■ **Directive**
Arrange every line of text in the records below as a JSON list of strings, one string per line and no blank lines. Leave the pictures out.

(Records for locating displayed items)

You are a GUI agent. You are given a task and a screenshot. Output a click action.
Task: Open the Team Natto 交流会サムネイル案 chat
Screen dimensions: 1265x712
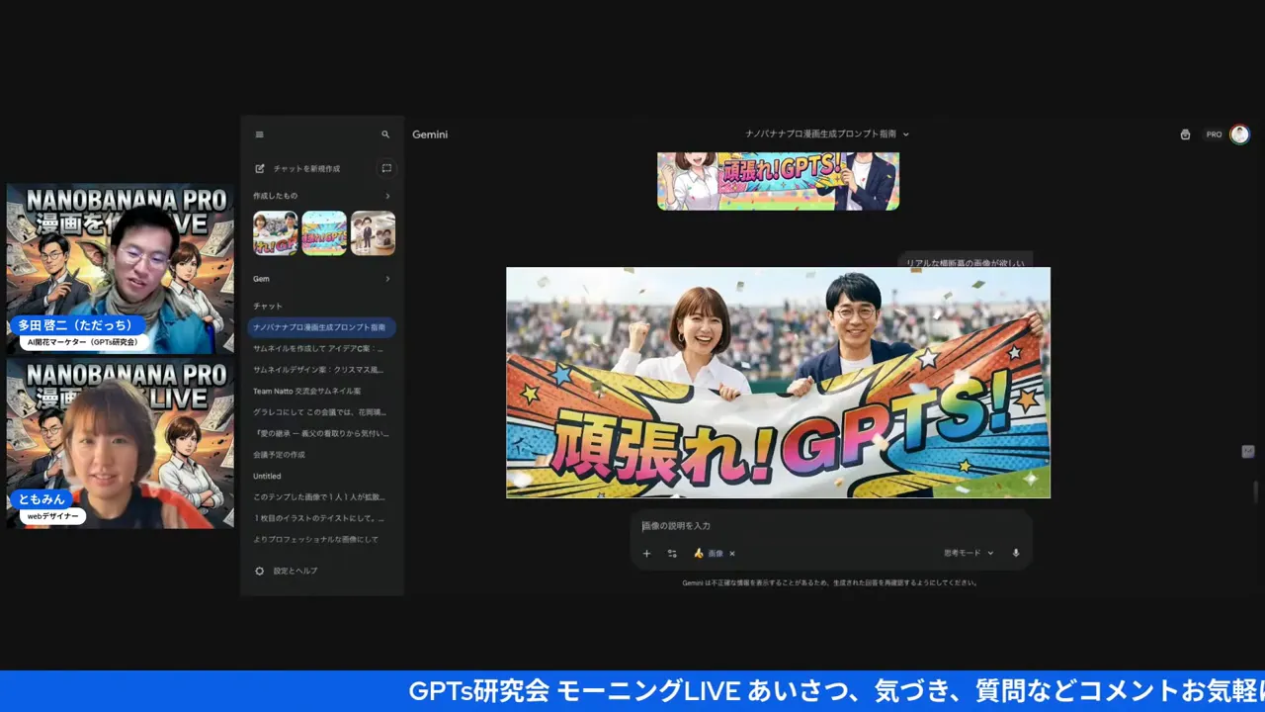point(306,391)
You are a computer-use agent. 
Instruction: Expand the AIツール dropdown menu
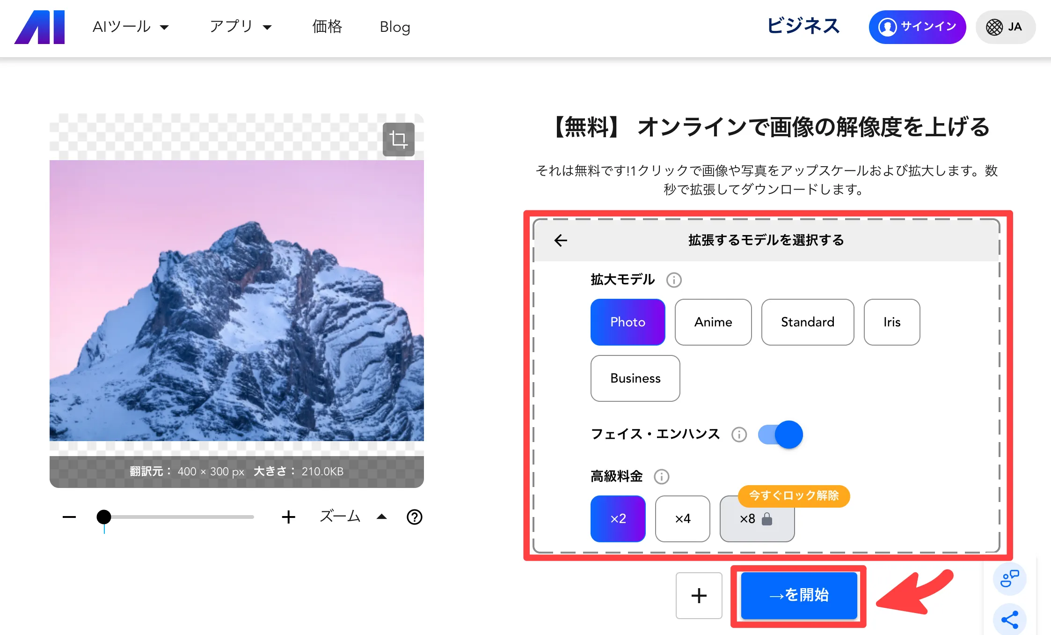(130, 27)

■ **Exercise solution**
[
  "You are a GUI agent. You are given a task and a screenshot. Output a click action.",
  "Task: Open the Team Natto 交流会サムネイル案 chat",
  "Screen dimensions: 1265x712",
  "point(306,391)",
  "You are a computer-use agent. ",
  "Instruction: Expand the AIツール dropdown menu",
  "(130, 27)"
]